Zgodnie z przewidywaniami cena ropy w sierpniu osiągnęła najniższe wartości od października zeszłego roku. Za baryłkę ropy WTI (West Texas Intermediate) na giełdzie paliw NYMEX w Nowym Jorku trzeba zapłacić lekko ponad 69 dol. Z kolei ropa Brent na londyńskim parkiecie kosztuje 73,24 dol. Taka sytuacja najmniej podoba się Stanom Zjednoczonym, które najchętniej jak najszybciej skończyłby z ustalonymi ograniczeniami, jeżeli chodzi o produkcję ropy. Ale wszystko wskazuje na to, że najbliższe spotkanie krajów OPEC+ nie przyniesie w tym zakresie żadnego przełomu. I szczególna sytuacja pogodowa w USA niczego tutaj nie zmieni.
Cena ropy bez zmian, kierowcy nie zaoszczędzą
Tym samym nie ma co spodziewać się żadnych zmian w cenach na polskich stacjach paliw. W ostatnim tygodniu sierpnia benzyna Pb 98 osiągnęła średni poziom 5,99 zł, benzyna Pb 95 - 5,73 zł, olej napędowy - 5,42 zł, a LPG - 2,69 zł. I tak ma być w najbliższych tygodniach, o ile nie wydarzy się coś niespodziewanego. Jeśli będzie taniej, to tylko ciut-ciut.

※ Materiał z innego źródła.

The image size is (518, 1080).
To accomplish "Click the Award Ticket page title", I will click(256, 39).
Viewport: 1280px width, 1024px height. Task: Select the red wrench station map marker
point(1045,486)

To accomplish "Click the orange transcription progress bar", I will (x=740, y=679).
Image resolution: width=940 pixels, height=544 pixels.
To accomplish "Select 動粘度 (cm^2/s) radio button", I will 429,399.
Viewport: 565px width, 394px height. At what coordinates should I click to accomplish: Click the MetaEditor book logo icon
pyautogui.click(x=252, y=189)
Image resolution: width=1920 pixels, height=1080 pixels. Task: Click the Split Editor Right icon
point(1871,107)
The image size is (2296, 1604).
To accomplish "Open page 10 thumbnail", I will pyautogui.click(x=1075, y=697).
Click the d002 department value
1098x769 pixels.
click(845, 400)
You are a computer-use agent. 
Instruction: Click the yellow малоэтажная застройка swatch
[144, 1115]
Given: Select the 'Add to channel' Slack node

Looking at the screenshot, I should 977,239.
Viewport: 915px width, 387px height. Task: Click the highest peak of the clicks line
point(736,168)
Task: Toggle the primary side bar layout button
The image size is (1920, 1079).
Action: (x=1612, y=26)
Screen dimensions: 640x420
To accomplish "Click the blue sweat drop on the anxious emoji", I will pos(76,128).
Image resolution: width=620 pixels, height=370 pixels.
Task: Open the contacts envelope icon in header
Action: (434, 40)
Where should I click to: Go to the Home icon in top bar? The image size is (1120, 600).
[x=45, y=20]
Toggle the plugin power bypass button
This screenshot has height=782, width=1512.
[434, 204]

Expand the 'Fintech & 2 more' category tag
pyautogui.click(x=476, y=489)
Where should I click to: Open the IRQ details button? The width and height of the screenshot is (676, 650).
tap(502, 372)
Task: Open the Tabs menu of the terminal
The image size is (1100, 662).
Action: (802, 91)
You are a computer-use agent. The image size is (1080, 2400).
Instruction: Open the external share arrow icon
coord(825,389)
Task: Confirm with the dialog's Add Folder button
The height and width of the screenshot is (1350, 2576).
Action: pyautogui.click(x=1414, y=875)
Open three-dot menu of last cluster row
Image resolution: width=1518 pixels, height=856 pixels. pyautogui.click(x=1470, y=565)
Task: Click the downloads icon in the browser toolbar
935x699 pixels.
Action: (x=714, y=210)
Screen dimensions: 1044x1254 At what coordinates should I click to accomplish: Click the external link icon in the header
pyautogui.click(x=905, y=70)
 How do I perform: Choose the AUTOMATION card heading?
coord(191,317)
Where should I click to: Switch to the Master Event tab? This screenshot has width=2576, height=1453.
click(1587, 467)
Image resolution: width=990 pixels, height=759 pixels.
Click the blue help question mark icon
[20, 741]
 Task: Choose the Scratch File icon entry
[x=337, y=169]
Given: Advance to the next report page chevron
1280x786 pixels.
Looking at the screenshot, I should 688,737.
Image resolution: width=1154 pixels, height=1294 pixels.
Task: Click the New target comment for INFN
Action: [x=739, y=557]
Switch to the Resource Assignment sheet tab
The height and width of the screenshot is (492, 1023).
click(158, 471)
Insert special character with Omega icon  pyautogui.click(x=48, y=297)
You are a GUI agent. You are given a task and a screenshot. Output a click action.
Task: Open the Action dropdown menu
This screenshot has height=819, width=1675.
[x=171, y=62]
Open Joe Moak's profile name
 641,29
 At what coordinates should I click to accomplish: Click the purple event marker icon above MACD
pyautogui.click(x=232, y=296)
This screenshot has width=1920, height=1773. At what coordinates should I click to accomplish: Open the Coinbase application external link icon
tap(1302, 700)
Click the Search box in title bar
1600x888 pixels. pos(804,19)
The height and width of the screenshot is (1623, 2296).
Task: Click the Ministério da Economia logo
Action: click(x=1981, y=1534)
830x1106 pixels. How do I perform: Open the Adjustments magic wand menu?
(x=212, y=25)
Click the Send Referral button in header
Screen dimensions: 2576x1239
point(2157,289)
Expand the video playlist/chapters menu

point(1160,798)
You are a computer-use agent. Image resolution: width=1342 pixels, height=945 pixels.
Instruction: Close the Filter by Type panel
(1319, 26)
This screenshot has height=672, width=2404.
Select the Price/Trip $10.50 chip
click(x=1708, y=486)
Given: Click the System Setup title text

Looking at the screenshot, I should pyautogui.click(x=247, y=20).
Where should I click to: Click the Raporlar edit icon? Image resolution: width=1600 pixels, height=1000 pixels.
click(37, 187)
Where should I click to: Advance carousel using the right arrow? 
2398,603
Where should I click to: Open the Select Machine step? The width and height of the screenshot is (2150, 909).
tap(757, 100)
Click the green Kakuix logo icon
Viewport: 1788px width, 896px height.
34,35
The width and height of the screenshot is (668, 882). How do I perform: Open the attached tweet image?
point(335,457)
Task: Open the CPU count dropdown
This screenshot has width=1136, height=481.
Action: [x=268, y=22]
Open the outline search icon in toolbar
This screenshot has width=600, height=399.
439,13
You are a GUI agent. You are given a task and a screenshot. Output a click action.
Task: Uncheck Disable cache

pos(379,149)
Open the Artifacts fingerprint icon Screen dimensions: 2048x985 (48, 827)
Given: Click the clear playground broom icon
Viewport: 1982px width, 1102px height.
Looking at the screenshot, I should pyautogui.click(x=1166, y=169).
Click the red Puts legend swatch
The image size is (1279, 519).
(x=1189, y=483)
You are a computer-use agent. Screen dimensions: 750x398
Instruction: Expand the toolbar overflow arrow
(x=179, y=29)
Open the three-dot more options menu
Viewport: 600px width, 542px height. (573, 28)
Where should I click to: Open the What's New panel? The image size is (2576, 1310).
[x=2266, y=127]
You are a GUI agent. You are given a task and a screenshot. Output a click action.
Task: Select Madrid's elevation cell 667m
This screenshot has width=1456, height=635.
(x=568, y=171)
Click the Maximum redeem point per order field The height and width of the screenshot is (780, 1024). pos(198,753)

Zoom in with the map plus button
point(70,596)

Dalszy deficyt na rynku ropy?
Reuters donosi o nieopublikowanym jeszcze raporcie autorstwa komitetu technicznego OPEC+. Zgodnie z tymi ustaleniami przewidywany deficyt do końca 2021 r. ma wynieść ok. 0,9 mln baryłek dziennie. Tym samym ścięto pierwotną nadwyżkę produkcji z 2,5 mln baryłek każdego dnia w 2022 r. do 1,6 mln.
Jeszcze kilka miesięcy temu ustalono, że tym samym komercyjne zapasy ropy w krajach OECD będą poniżej średniej z lat 2015-2019 do stycznia 2022 r. Po wprowadzeniu niezbędnych korekt wychodzi na to, że taki stan utrzyma się jednak do maja przyszłego roku.